**Assigned task A**:
In the passage on Marathon's fault-tolerant servers, rewrite the section that begins at the words "When the Lab" and stops after "a cluster-failback interruption.", with "Endurance 6200" changed to "the Marathon system".
**Assigned task B**:
Extend the passage on Marathon's fault-tolerant servers, starting after its final sentence.

**Text excerpt**:
---

The compute engines have one or two processors, memory, core logic, and a disk drive; the IOPs contain from one to four CPUs, memory, disk controllers, storage, and NICs. All four servers are connected, and Marathon's proprietary NICs provide 50Mbps throughput. You must configure compute engines and IOPs identically. Compute engines are paired with I/O processors into what Marathon calls tuples. Both compute engines run the same applications in lockstep and store data on their respective IOPs. When a fault halts processing on one tuple, processing continues uninterrupted on the other.

When the Lab tested Endurance 6200 last year, the product performed flawlessly with uninterrupted application processing when we initiated hardware failures, with only short pauses when we reintegrated the downed tuple. In our tests, the longest application processing interruption during reintegration was just 4.5 seconds, much shorter than a cluster-failback interruption.

---

**Listed entries**:
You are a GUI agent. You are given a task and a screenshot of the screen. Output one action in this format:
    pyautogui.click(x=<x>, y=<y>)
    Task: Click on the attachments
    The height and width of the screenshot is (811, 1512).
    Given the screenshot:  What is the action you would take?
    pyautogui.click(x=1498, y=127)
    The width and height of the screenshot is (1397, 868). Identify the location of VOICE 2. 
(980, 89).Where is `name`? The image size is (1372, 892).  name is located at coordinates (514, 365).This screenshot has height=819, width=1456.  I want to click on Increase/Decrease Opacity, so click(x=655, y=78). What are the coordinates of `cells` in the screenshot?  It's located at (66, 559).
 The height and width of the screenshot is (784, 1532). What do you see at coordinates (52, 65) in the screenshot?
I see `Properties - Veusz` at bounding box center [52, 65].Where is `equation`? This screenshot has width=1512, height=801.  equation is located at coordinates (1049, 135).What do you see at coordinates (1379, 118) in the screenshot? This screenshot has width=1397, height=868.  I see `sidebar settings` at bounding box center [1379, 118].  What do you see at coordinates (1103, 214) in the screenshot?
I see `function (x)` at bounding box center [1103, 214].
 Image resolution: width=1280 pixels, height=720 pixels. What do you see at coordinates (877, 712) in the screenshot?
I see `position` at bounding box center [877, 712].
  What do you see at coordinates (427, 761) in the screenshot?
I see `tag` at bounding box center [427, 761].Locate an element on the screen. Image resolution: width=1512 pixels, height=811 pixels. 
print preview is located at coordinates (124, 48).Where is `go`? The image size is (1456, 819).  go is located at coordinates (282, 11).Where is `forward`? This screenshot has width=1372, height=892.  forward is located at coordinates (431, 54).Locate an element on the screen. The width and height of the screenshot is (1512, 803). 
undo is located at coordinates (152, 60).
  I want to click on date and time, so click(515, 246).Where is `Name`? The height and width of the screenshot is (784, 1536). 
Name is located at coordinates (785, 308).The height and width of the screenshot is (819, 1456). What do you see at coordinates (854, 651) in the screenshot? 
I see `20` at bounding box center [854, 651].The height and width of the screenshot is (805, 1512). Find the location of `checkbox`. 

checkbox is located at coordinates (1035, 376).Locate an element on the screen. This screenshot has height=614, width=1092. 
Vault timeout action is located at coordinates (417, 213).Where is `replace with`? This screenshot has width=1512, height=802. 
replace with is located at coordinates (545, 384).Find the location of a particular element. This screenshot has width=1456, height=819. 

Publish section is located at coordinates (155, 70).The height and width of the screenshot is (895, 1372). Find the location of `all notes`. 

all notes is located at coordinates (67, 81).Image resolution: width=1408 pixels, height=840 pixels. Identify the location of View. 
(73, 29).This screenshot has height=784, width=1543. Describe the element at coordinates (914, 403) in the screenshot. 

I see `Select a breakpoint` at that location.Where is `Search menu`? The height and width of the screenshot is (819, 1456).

---

**Exercise output A**:
When the Lab tested the Marathon system last year, the product performed flawlessly with uninterrupted application processing when we initiated hardware failures, with only short pauses when we reintegrated the downed tuple. In our tests, the longest application processing interruption during reintegration was just 4.5 seconds, much shorter than a cluster-failback interruption.

**Exercise output B**:
When we reviewed Endurance 6200, the only way to purchase the product was to buy identically configured server pairs with the product already integrated, which made Endurance 6200 expensive unless you implemented it as part of an existing plan to add new servers. Now you can purchase the software and Marathon Interface Cards (MICs) as a kit and retrofit existing servers for about $20,000 (you must still use identically configured server pairs for the compute engines and the IOPs). Endurance 6200 runs on Win2K Server, Win2K AS, Windows NT Server, and NT Server, Enterprise Edition (NTS/E).

Marathon recently announced a new software-only implementation of the Endurance product that will require two servers rather than four. (See the sidebar "2 Servers Are Better Than 4.") With the current Endurance hardware and software kit, your application needs only one license. If you purchase either product with a Win2K license, you'll need only one license for your OS, as well. If you choose to rely on your existing Win2K volume license agreement, the wording of that agreement will determine whether you'll need a second OS license. The new product (whose name hasn't been finalized) will be available for Win2K and will support Windows .NET Server (Win.NET Server) 2003 shortly after its release. Marathon has no plans to support NT with this product.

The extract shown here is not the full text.